#### [Assignment]
Please return the full listing. Every line must match exactly.

#### [Available data]
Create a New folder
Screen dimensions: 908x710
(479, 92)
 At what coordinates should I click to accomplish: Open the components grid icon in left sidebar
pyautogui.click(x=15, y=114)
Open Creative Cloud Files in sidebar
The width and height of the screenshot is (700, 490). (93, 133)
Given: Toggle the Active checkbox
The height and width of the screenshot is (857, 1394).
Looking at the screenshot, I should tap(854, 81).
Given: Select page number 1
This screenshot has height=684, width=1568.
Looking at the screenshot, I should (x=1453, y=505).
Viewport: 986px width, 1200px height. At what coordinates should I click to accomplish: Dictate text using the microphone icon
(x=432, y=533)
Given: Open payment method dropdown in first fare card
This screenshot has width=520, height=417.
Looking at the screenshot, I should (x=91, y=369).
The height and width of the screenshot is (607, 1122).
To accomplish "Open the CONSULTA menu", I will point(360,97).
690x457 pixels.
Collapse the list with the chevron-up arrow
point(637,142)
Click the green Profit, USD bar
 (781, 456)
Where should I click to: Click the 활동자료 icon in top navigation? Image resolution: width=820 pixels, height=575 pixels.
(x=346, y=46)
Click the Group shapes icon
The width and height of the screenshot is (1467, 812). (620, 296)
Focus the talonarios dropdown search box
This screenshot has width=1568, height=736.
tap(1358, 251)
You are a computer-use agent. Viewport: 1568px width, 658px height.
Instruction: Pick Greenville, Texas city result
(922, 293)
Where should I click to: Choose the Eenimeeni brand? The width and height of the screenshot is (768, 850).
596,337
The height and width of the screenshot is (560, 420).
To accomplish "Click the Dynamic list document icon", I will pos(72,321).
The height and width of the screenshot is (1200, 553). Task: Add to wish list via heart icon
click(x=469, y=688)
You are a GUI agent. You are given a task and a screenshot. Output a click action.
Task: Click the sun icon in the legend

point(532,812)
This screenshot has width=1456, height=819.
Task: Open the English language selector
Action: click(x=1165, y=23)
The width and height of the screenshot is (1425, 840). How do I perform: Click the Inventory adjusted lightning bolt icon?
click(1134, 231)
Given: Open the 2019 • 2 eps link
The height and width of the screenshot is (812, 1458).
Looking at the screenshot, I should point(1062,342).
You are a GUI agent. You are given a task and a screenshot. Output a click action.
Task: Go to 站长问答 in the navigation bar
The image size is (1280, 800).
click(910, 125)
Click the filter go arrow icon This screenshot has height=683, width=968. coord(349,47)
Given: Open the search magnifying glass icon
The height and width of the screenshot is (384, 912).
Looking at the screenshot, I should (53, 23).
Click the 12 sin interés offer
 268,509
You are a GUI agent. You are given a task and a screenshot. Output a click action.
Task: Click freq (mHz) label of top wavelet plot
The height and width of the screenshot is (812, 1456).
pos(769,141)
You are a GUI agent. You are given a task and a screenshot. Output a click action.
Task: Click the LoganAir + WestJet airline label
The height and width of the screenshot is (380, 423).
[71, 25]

#### [Expected answer]
Create a New folder
Screen dimensions: 908x710
(479, 92)
 At what coordinates should I click to accomplish: Open the components grid icon in left sidebar
pyautogui.click(x=15, y=114)
Open Creative Cloud Files in sidebar
The width and height of the screenshot is (700, 490). (93, 133)
Given: Toggle the Active checkbox
The height and width of the screenshot is (857, 1394).
Looking at the screenshot, I should tap(854, 81).
Given: Select page number 1
This screenshot has height=684, width=1568.
Looking at the screenshot, I should (x=1453, y=505).
Viewport: 986px width, 1200px height. At what coordinates should I click to accomplish: Dictate text using the microphone icon
(x=432, y=533)
Given: Open payment method dropdown in first fare card
This screenshot has width=520, height=417.
Looking at the screenshot, I should (x=91, y=369).
The height and width of the screenshot is (607, 1122).
To accomplish "Open the CONSULTA menu", I will point(360,97).
690x457 pixels.
Collapse the list with the chevron-up arrow
point(637,142)
Click the green Profit, USD bar
 (781, 456)
Where should I click to: Click the 활동자료 icon in top navigation? Image resolution: width=820 pixels, height=575 pixels.
(x=346, y=46)
Click the Group shapes icon
The width and height of the screenshot is (1467, 812). (620, 296)
Focus the talonarios dropdown search box
This screenshot has width=1568, height=736.
tap(1358, 251)
You are a computer-use agent. Viewport: 1568px width, 658px height.
Instruction: Pick Greenville, Texas city result
(922, 293)
Where should I click to: Choose the Eenimeeni brand? The width and height of the screenshot is (768, 850).
596,337
The height and width of the screenshot is (560, 420).
To accomplish "Click the Dynamic list document icon", I will pos(72,321).
The height and width of the screenshot is (1200, 553). Task: Add to wish list via heart icon
click(x=469, y=688)
You are a GUI agent. You are given a task and a screenshot. Output a click action.
Task: Click the sun icon in the legend

point(532,812)
This screenshot has width=1456, height=819.
Task: Open the English language selector
Action: click(x=1165, y=23)
The width and height of the screenshot is (1425, 840). How do I perform: Click the Inventory adjusted lightning bolt icon?
click(1134, 231)
Given: Open the 2019 • 2 eps link
The height and width of the screenshot is (812, 1458).
Looking at the screenshot, I should point(1062,342).
You are a GUI agent. You are given a task and a screenshot. Output a click action.
Task: Go to 站长问答 in the navigation bar
The image size is (1280, 800).
click(910, 125)
Click the filter go arrow icon This screenshot has height=683, width=968. coord(349,47)
Given: Open the search magnifying glass icon
The height and width of the screenshot is (384, 912).
Looking at the screenshot, I should (53, 23).
Click the 12 sin interés offer
 268,509
You are a GUI agent. You are given a task and a screenshot. Output a click action.
Task: Click freq (mHz) label of top wavelet plot
The height and width of the screenshot is (812, 1456).
pos(769,141)
You are a GUI agent. You are given a task and a screenshot. Output a click action.
Task: Click the LoganAir + WestJet airline label
The height and width of the screenshot is (380, 423).
[71, 25]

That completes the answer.